TEXT BLOCK
Prostate Cancer Surgery Regrets – For Mr B, a 66-year-old man who in 2006 faced early prostate cancer that was detected on prostate-specific antigen (PSA) testing, radical prostatectomy seemed like the right choice. It was a decision he would come to regret.
The case of Mr B speaks to the instability of medical knowledge and how rapidly it changes, as well as the “looping” effects in medicine, say Robert Aronowitz, MD, University of Pennsylvania, Philadelphia, and Jeremy Greene, MD, PhD, Johns Hopkins University, Baltimore, Maryland.
They describe the case in a perspective piece in the New England Journal of Medicine, published September 19 as part of the NEJM’s series on case studies in social medicine.
Aronowitz, who is chair of the Department of History and Sociology of Science at the University of Pennsylvania, elaborates on the case in an NEJM podcast.
Mr B is an economics professor and an “informed patient.” He didn’t make the decision to undergo radical prostatectomy lightly, Aronowitz commented.
Mr B had consulted a medical oncologist and had himself reviewed the literature. He was “moved” by the consensus recommendations at the time (in 2006) that surgery was a “plausible response to a good-prognosis prostate cancer picked up by screening,” Aronowitz said.
Still, Mr B could have been unduly swayed to have the surgery by people around him, Aronowitz suggested. His oncologist sent him two published studies on prostate cancer treatment before he had even met with him.
The studies, which had been conducted before PSA screening had become routine, showed a clear survival benefit with surgery for men with localized cancer. The oncologist recommended either surgery or radiotherapy.

RECORDS
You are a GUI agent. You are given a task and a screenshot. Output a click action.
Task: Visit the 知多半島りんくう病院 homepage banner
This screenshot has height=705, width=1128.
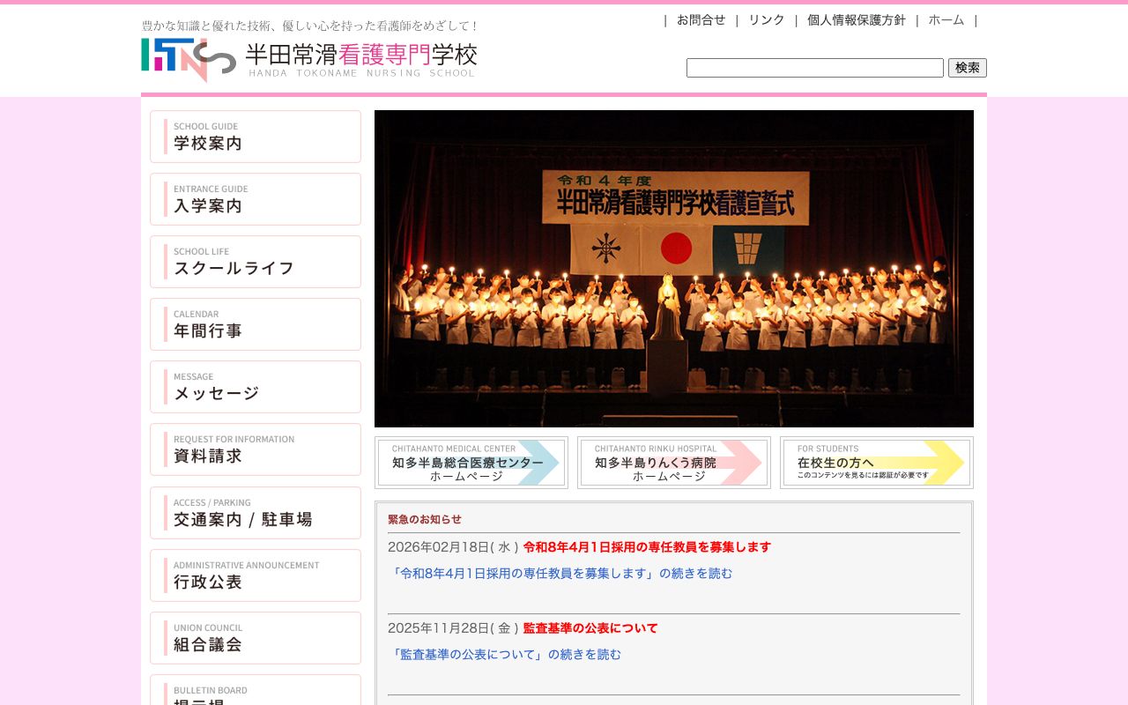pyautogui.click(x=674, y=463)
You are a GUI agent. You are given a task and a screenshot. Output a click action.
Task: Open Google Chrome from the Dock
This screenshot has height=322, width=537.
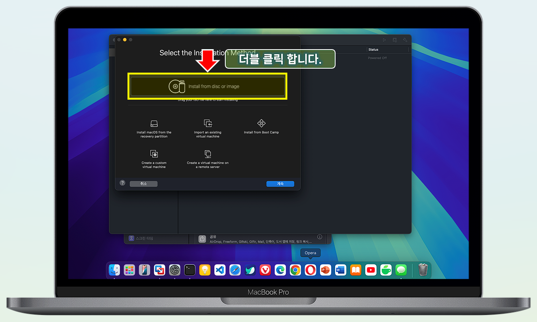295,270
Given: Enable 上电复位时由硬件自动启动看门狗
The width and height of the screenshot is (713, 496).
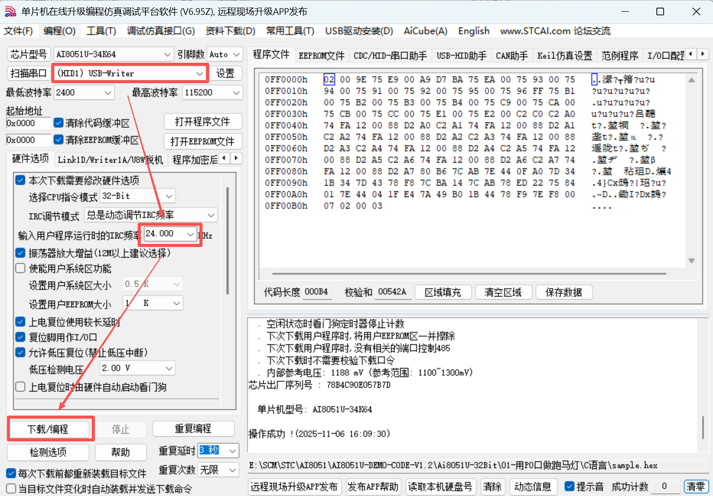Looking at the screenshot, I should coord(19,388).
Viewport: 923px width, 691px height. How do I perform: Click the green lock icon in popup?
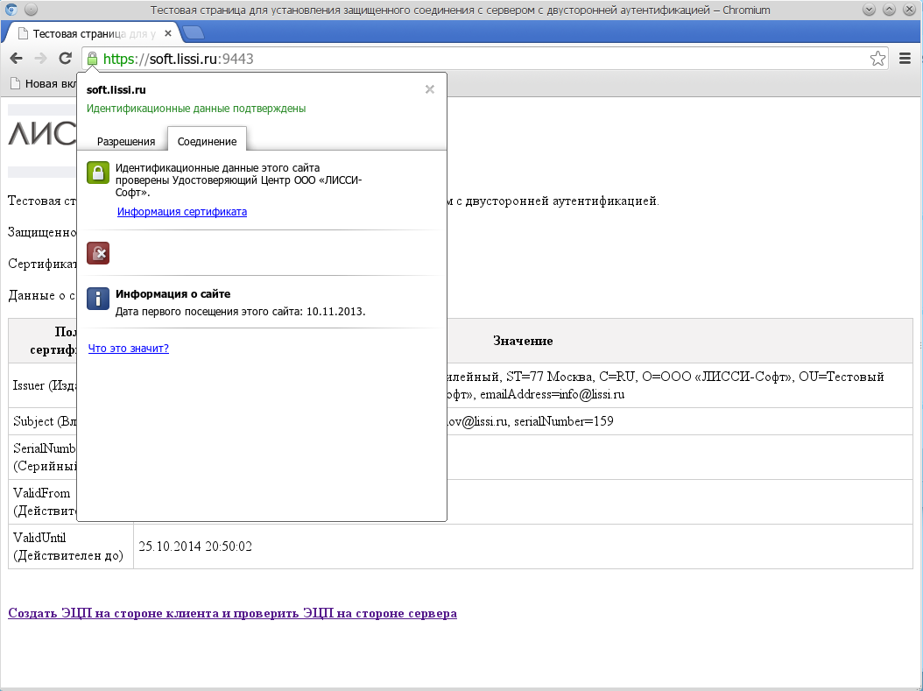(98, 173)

---

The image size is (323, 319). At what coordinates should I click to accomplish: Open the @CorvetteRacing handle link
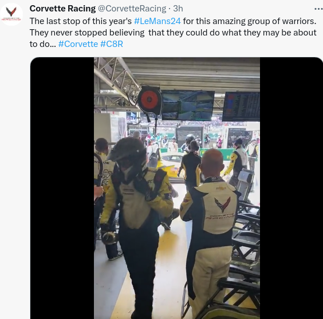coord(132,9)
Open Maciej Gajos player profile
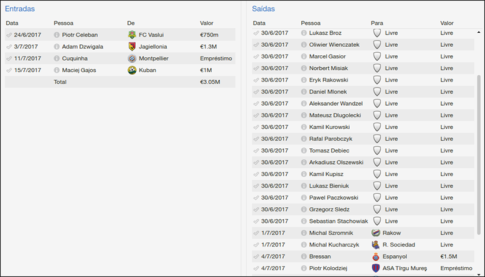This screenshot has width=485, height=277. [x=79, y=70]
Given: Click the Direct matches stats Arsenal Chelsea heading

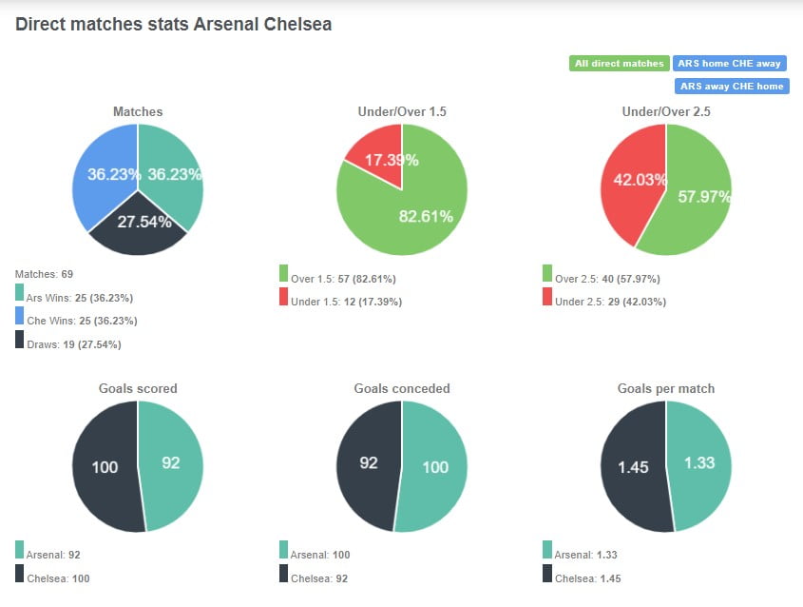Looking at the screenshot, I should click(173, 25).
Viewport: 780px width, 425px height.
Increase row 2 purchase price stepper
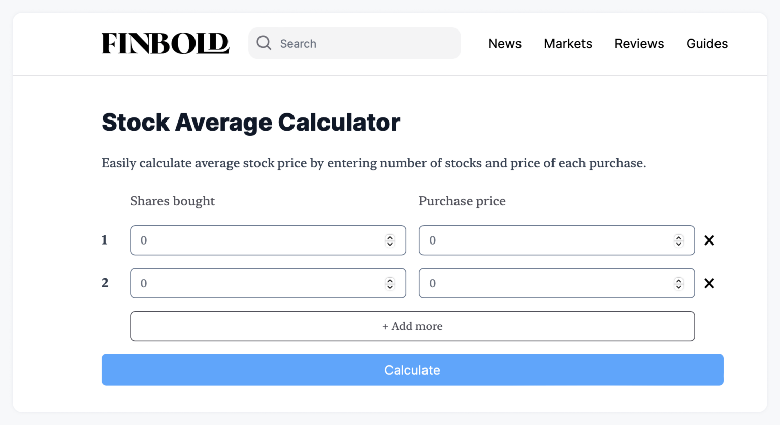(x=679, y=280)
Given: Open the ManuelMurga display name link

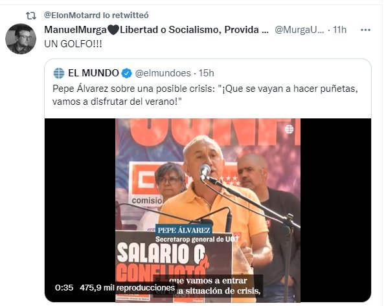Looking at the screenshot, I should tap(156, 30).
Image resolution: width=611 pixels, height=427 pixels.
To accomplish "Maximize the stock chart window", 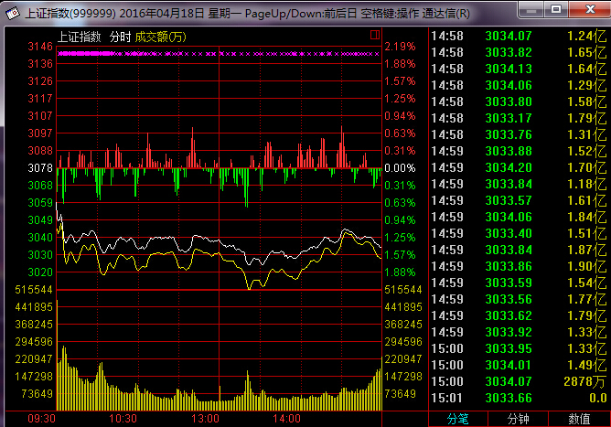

TASKS TO PERFORM
1. List every person the prostate cancer article refers to by name.
2. Please write down the part of the prostate cancer article from "They describe the" up to and including "in social medicine.".
The items have nothing to do with the prostate cancer article.

OUTPUTS IN ORDER
1.
Mr B
Robert Aronowitz
Jeremy Greene

2.
They describe the case in a perspective piece in the New England Journal of Medicine, published September 19 as part of the NEJM’s series on case studies in social medicine.